At every stage of their professional development, teachers can benefit from experiences that help them to recognize the characteristics of effective curriculum materials and effective teaching and to understand the value of coherent and interconnected learning goals for students.
To help address the need for pre-service teacher education focused on curriculum materials, faculty from two CCMS partner institutions have collaborated in developing a new module for use in secondary science methods courses. Drawing on findings from Project 2061’s evaluations of middle and high school science textbooks and on the analysis criteria used in those evaluations, David Fortus of Michigan State University (MSU) and Joe Krajcik of the University of Michigan (UM) have designed the new module as an introduction to
- the role of curriculum materials in shaping classroom activities and supporting student learning;
- the Project 2061 criteria and their usefulness as measures of curriculum quality; and
- considerations in selecting, adapting, and enacting curriculum materials in ways that help students achieve important learning goals.
Taking
a More Critical Look
According to Fortus,
too many student-teachers assume that a teacher's responsibility
is simply to “teach” a textbook—that
is, to cover all of the material presented in a given
textbook. They hope this new module will help student-teachers
take a more critical look at curriculum materials and
become skillful users of them.
Intended to supplement science teacher-education courses, the new module requires three hours of classroom instruction and includes readings, activities, and handouts.
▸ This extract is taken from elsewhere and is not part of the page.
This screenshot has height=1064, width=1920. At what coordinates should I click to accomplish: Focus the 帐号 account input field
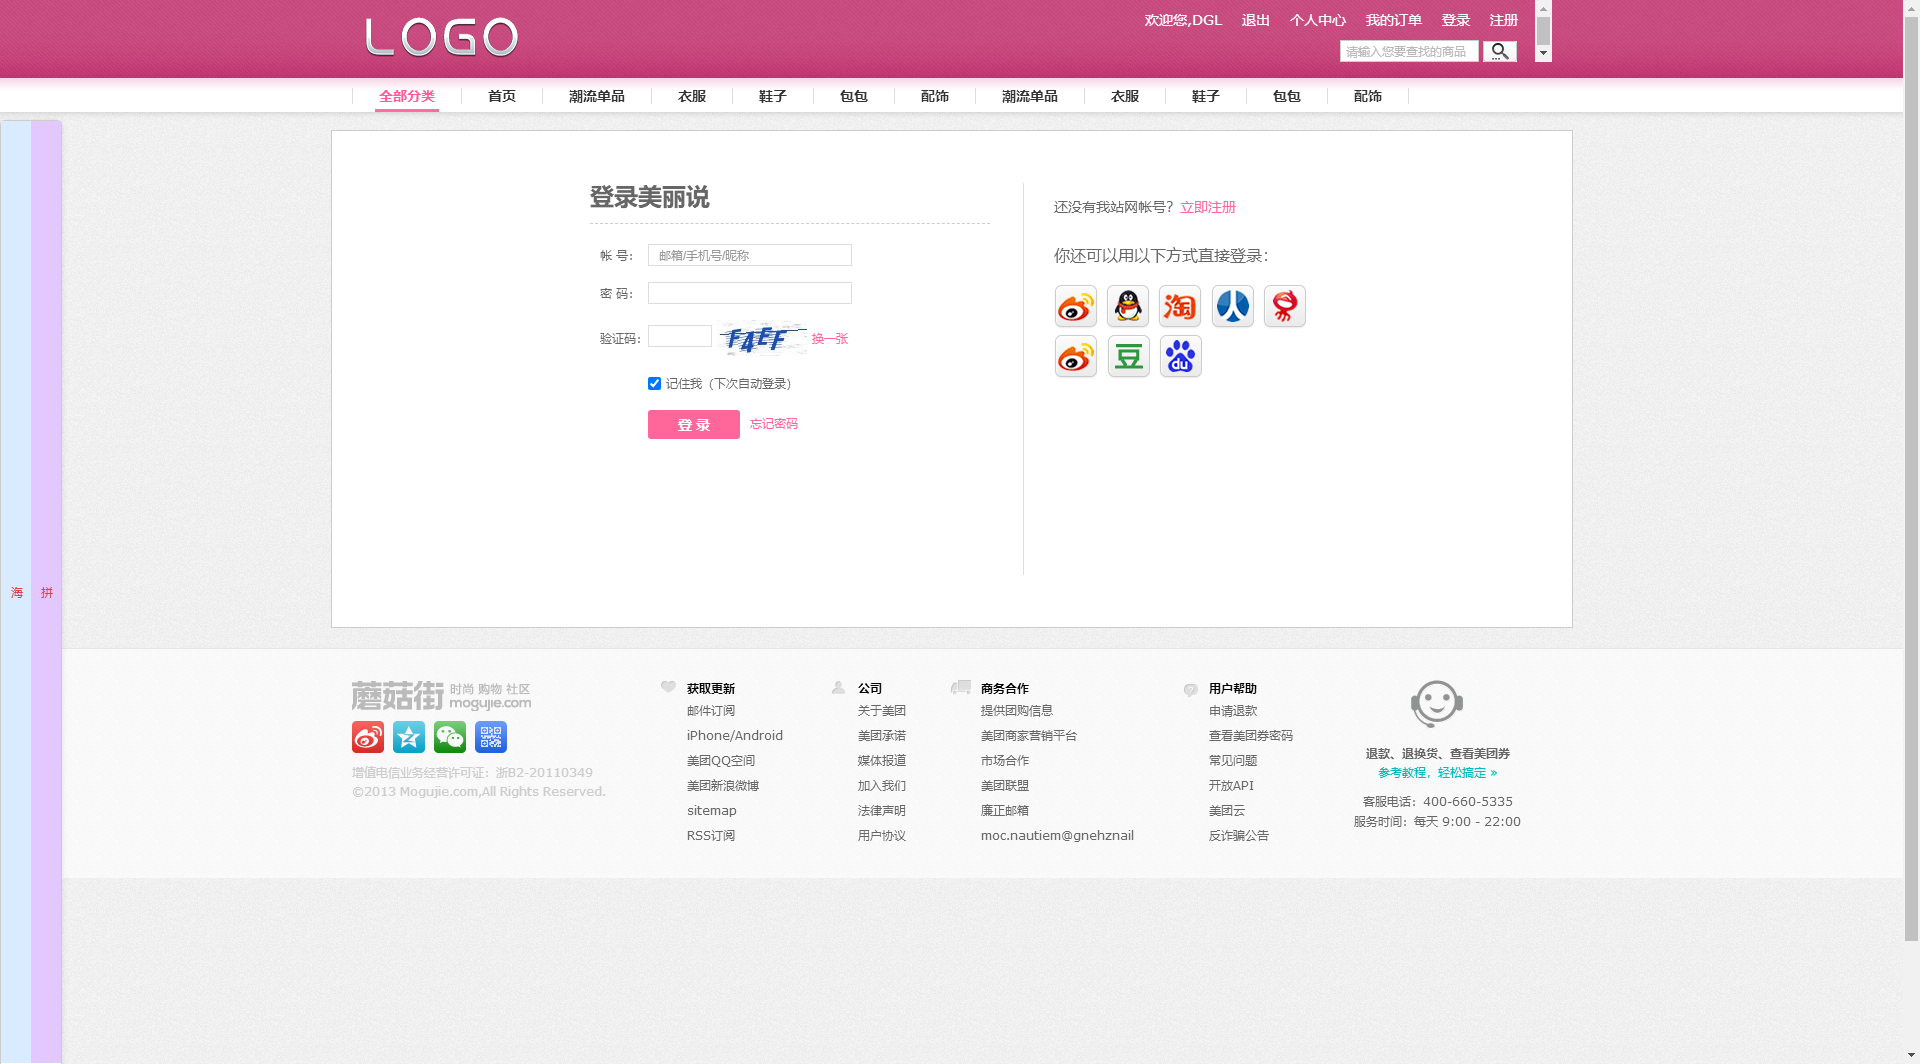(750, 255)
Individual sections of the module can be configured in a variety of ways making it easy for instructors to incorporate it into their existing courses. The module, together with an instructor's guide and pre- and post-assessments, can be downloaded from the CCMS-MSU Web site at http://ed-web2.educ.msu.edu/CCMS/.
The module opens with a challenging question: Why are curriculum materials important? The student-teachers read and discuss a study showing that small modifications to curriculum materials used by teachers—such as adding transparencies designed to help teachers guide students from common misconceptions to correct scientific conceptions—led to a change in the focus of instruction, improvements in the quality of classroom discussions, and better opportunities for students to learn.
Knowing
Where You Intend to Go
The module next
addresses reverse design; that is, why it is important
for teachers to know exactly what they want their students
to learn before planning instruction. The module demonstrates
how teachers can make use of AAAS’s Benchmarks
for Science Literacy and the National
Research Council’s National
Science Education Standards to specify a
set of learning goals and learning performances for
their students.
The module also addresses the quality of today’s textbooks and considers why most of them fail to foster deep understanding in students and to provide adequate guidance for teachers. By reading and discussing Project 2061’s textbook evaluation studies, the student-teachers reflect on what the findings mean for them as future teachers. They also consider how the textbooks used in the classrooms where they are student teaching would fare if subjected to Project 2061’s benchmarks-based analysis.
Modifying
the Curriculum
The rest of the
module engages the pre-service teachers in analyzing, modifying,
and enacting curriculum at increasing levels of complexity.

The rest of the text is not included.